> _WHAT TO PRODUCE_
In the sermon below, what did the group say they had to work with when the House of Hope ministry began?

> _SELECTED EXTRACT_
I sink in the miry depths,
where there is no foothold.
I have come into the deep waters;
the floods engulf me.
This is the danger of the storm, and this is what we face every time we choose to step out of the boat and into the storm with only Jesus to carry us through.
Bryon has found this passage and this story to be powerful in his life, so have asked him to talk a bit about stepping out of the boat and into the storm.
- What does the image of stepping out of the boat mean to you?
- How have you experienced the storm after stepping out?
- Have you ever experienced sinking?
- What do you want to say to your sisters and brothers?
Peter stepped into the storm, and for a moment, he walked on the water, but the nature of storms is that they grab your attention. And when he realized how severe the storm was, when the wind and the rain grabbed his attention, he began to sink. Think about that phrase: He began to sink. I am not a great swimmer, and when I have fallen out of a boat, I don’t begin to sink, I just sink. But it says, Peter, beginning to sink, cried out, “Lord save me.”
As Bryon shared (I am assuming) walking on water through the storm often does not go smoothly. But notice that the first thing Peter did was cry out to Jesus.
And that is what we need to do. When the storms close in, when the waters rise, when direction seems lost, let us call out Jesus who will be there to take our hands and lead us back to safety, and notice that Jesus led Peter right back to the boat.
The boat to which he leads us may look familiar, but when we enter it with Jesus, everything changes.
The World Mission Conference this year was held as an online event. The sessions with various missionaries are available at the International Ministries website.
At the first session Kristy Engel told the story of the House of Hope in Cochabamba, Columbia. Cochabamba located in the mountains at an altitude of 9-10,000 feet. The ministry began with a simple question. After seeing the tremendous need around them, they asked, “How can a poor group like us do anything to make a difference?” And someone asked, “What do we have to work with? One person said, “I have soap.” Another said, I have buckets to carry water.” Someone said, “I have towels.” And so they began their ministry by bathing babies because that is what they could do. Those were the resources they had been given. And so they bathed babies. Since that time they have continued to share the love of Jesus with tribal people who come to the larger cities to make a better life. But almost immediately they become the target of conmen and soon lose everything they brought with them. The men then leave to find work and the women often live in tents or on the streets. The ministry of bathing babies has grown into mobile medical clinics, education opportunities for women and shelters for those who are homeless. And all this grew out of the question, “What do we have that we can use to show Jesus’ love?” And then they stepped out of the boat, encountered Jesus, and returned with Him.
When Jesus and Peter stepped into the boat, the sea calmed. This is the second time in Matthew that Jesus has calmed a stormy sea. The first time is in Chapter 8. This is near the beginning of Jesus ministry.
When he awoke and stilled the storm, the disciples responded by asking, “What kind of man is this?” But here, after they had been with Jesus for a time, when he stilled the storm they declared, “Truly you are the Son of God.” What was the difference? It was time they spent with Jesus. Peter wanted to join Jesus because he had discovered there was no better place to be. And the rest of the disciples knew why being with Jesus was so important.
What boat are you hanging onto today? What is the storm that is blowing around you? What is standing in the way of your being in Jesus’s presence? What do you have that God might be able to use? These may be the most important questions you will ask as we traverse the storms today.
May you long for Jesus’ presence even to the point of leaving the safe place to experience it, and may you discover the power of the risen Jesus each day.

> _DATASET RECORDS_
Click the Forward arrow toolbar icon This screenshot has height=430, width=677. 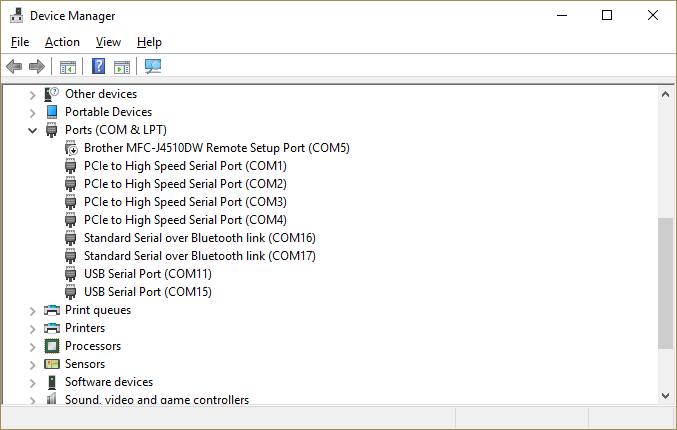37,66
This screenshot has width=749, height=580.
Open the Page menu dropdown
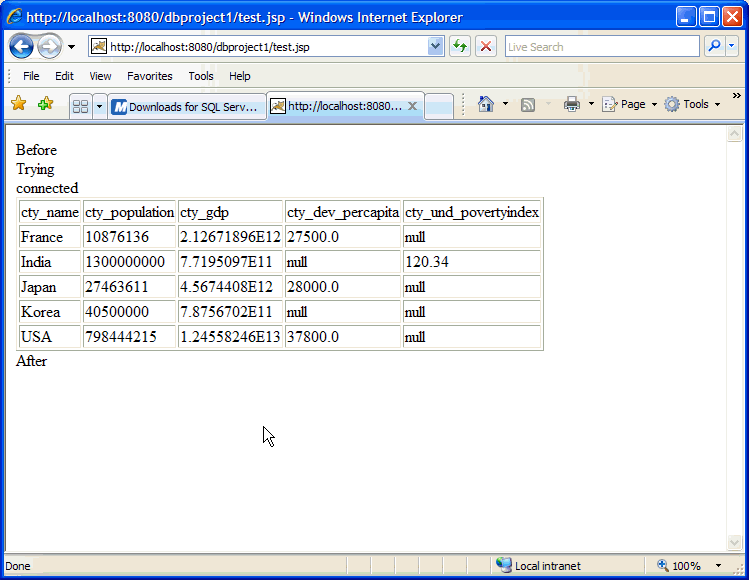631,104
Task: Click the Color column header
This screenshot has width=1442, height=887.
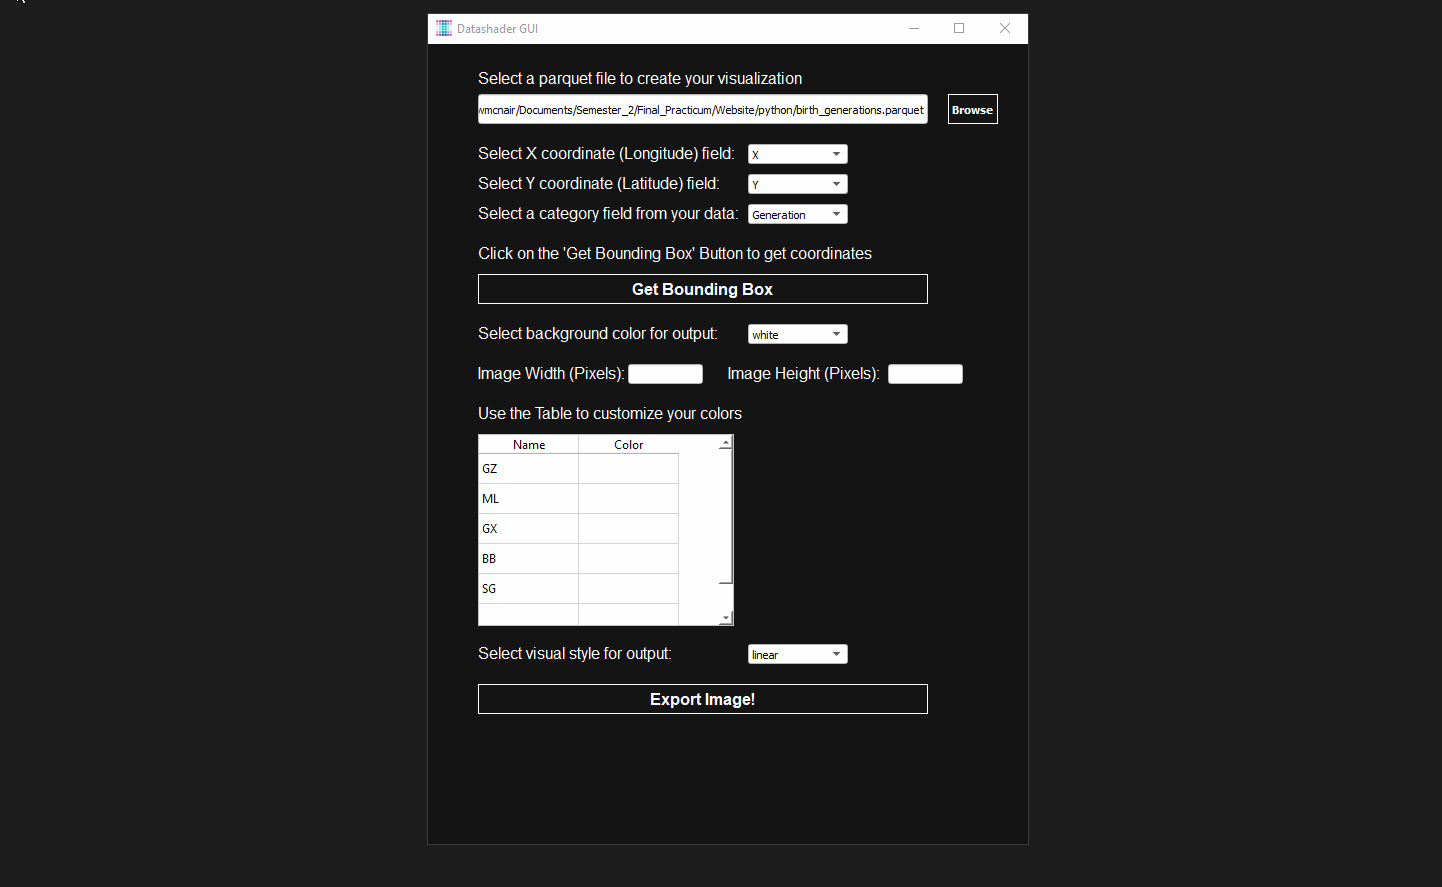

> _SOLUTION BELOW_
Soap, buckets to carry water, and towels.